Things Keeping Us Going: Hugging it Out Edition

I am not a hugger. Or I didn’t used to be one. I am now. Turns out that hugs are awesome!

It has been a bit stressful around here. We were supposed to be flying out on vacation early yesterday morning. There was some weather-related drama that canceled flights across the country. For a few hours there, it looked like the entire trip was lost. Eventually, though, we made it. My Personal Chef and I are in Denver for the week.

It is the first vacation we have had together in three years.

Until we made it from the airport we were supposed to fly out of to the airport we got rebooked to finally fly out of I had no idea how much we needed a vacation together. I didn’t realize how disconnected we have been from each other, and even from ourselves.

When we emerged at the top of the escalator at baggage claim at Denver International Airport, there was our sister-in-law, my husband’s brother’s wife, waving wildly with a huge grin. She squeezed me tight with the first of a series of hugs from people we love. To my surprise, I hugged her back. It felt good.

We were whisked from the airport to a surprise birthday dinner for my husband. Three nieces, two nephews, a baby, a couple of dogs and cats… There was a lot of joyful confusion walking through the door. And more hugs. So. Many. Hugs. It was overwhelming, but it was…nice. Really nice.
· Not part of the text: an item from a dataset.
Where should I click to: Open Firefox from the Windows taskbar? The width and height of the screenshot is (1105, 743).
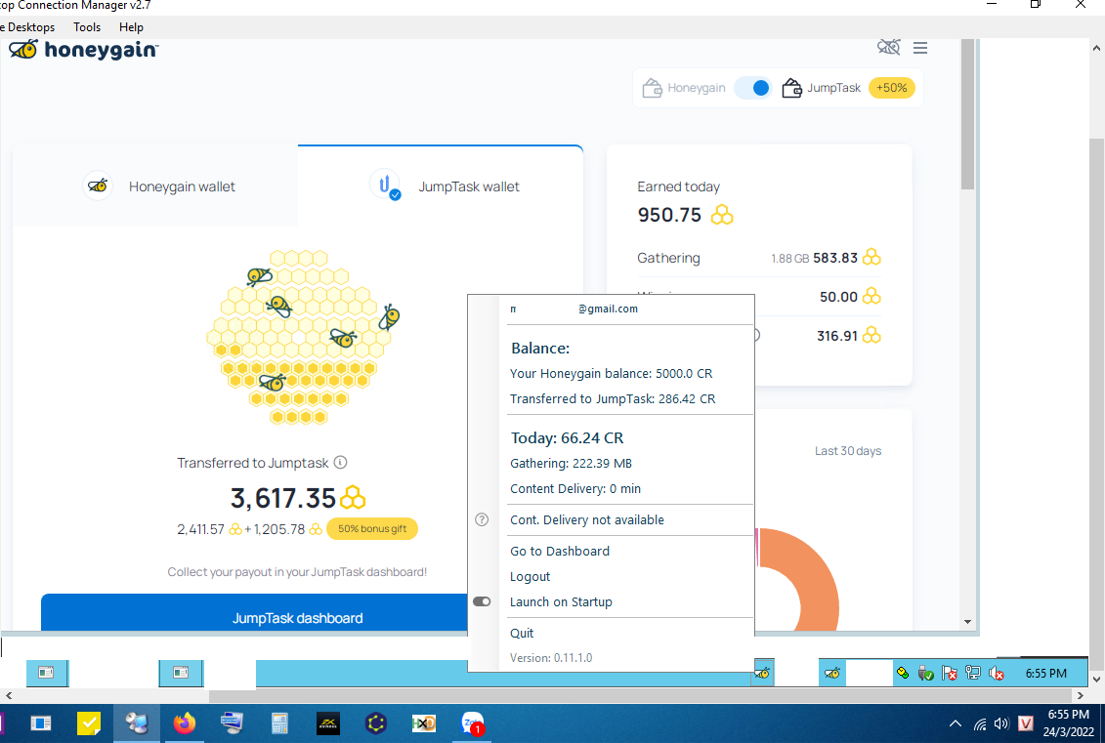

After a good night’s sleep, we went out for breakfast, toured the Air Force Academy (Go Falcons!), sauntered about and climbed some rocks at the Garden of the Gods,  and then we met up with some cousins for dinner. Why, yes, there was more hugging.

At dinner, nobody seemed surprised when a perfect stranger boldly admitted to eavesdropping on our conversation, and asked if we could recommend a church for him and his wife, who had just relocated to the area. In hindsight, it could have struck us as a rude or intrusive or offensive. Instead, we all just made room for the couple, and gave them what they were really asking for: connection.  Our cousins told the couple about the local scene, and about their small, country church. My brother- and sister-in-law talked about some of their own experiences with being recent transplants to Colorado themselves. Phone numbers were exchanged. Some tears might have fallen. There were a few more hugs passed around. It just felt right.

We all just want to be seen, known, loved. We all hunger for connection.

Sometimes, you just need to hug it out.